Pull to refresh

Family tree inside Git

Reading time6 min
Views4.2K
Original author: Ivan Kochurkin

Happy programmer's day! I wish you more bright commits, merged pull requests, less merge conflicts, and that your life branches remain relevant as long as possible. As a conceptual gift, I propose the implementation of a family tree by means of the Git version control system. Well… sounds like a plan!



For those who have immediately understood everything, I give links to the source code: GenealogyTreeInGit and family trees: mine and US presidents.


In addition, I implemented a simple social graph. It displays not only the degree of kinship, but also the status of relations between descendants, events such as wedding, divorce, childbirth, as well as contributions to the relations.


Git


Let me remind you that Git is one of the most popular version control systems. It is powerful: you can commit changes, create (checkout) and merge branches, compare different versions of files (diff), identify authors of specific strings (blame), and do many other things.

Fortunately or unfortunately, Git is similar to the winner who rewrites history: it allows you to change dates, messages, and authors of commits. But this allows you to add family members, as if they are the authors of events made on a specific date.


I started small: I wrote several commands and voila, a fragment of the tree is ready. Fine. Now we are going to do this with the whole army of relatives. I will be happy to write 200 lines of confusing code for them, and 10K lines for presidents!


Have you already added me to the list of idiots? Strike off. Of course, I automated the process and wrote an application for converting genealogical data to a sequence of Git commands. There are several formats for such data, I chose GEDCOM.


Gedcom


GEDCOM is a specification for exchanging genealogical data.

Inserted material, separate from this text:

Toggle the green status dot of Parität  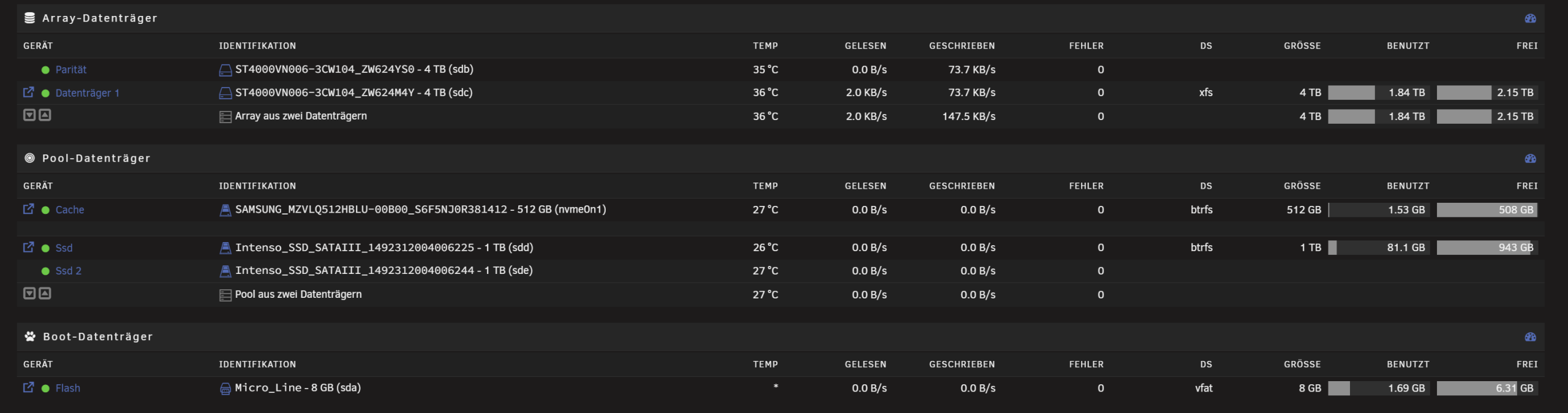[x=45, y=70]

This format is pretty old, but simple. The specification is well described on the Internet. It is supported by almost all genealogical programs, so there are a lot of examples for it: US presidents, the royal dynasty, Shakespeare.

I implemented all this mess in .NET Core—it is convenient and cross-platform. For parsing and processing GEDCOM, there are several C# libraries, for example, GeneGenie.Gedcom, gedcomx-csharp. I decided to write my own library based on GedcomParser, because it has a fatal flaw… Actually, no: I just wanted to understand the format myself and get rid of all dependencies, which would allow, if necessary, to easily port the project to other languages.


Command generation


It is time to process the extracted data in a convenient format and generate Git commands for it. I decided to sort all the events in chronological order, and then create branches, merge and commit them in ascending order of dates. Unfortunately, not all events have dates, so it was not easy to sort all the events correctly. 2^2^3 day is coming, and I realized that this approach was not entirely correct, since depth-first search would be much easier. Maybe I will correct it later.


Initialization


At this stage we just initialize the repository:


mkdir Family
cd Family
git init

Events


In this part of the script we process and commit all events. To do this, the following commands were used:


  • git checkout --orphan branch_name
  • git merge @I1@ --allow-unrelated-histories --no-commit
  • git commit -m "msg" --date "" --author "name <email>" --allow-empty

The first command, checkout, creates a branch for each person. The --orphan flag allows you to create orphan branches, i.e. branches without parents. The orphan branch is created once—the next time you switch branches using the checkout command this parameter is omitted. In the end, almost all commits have parents, except the most distant ancestors, as the earlier ones are unknown.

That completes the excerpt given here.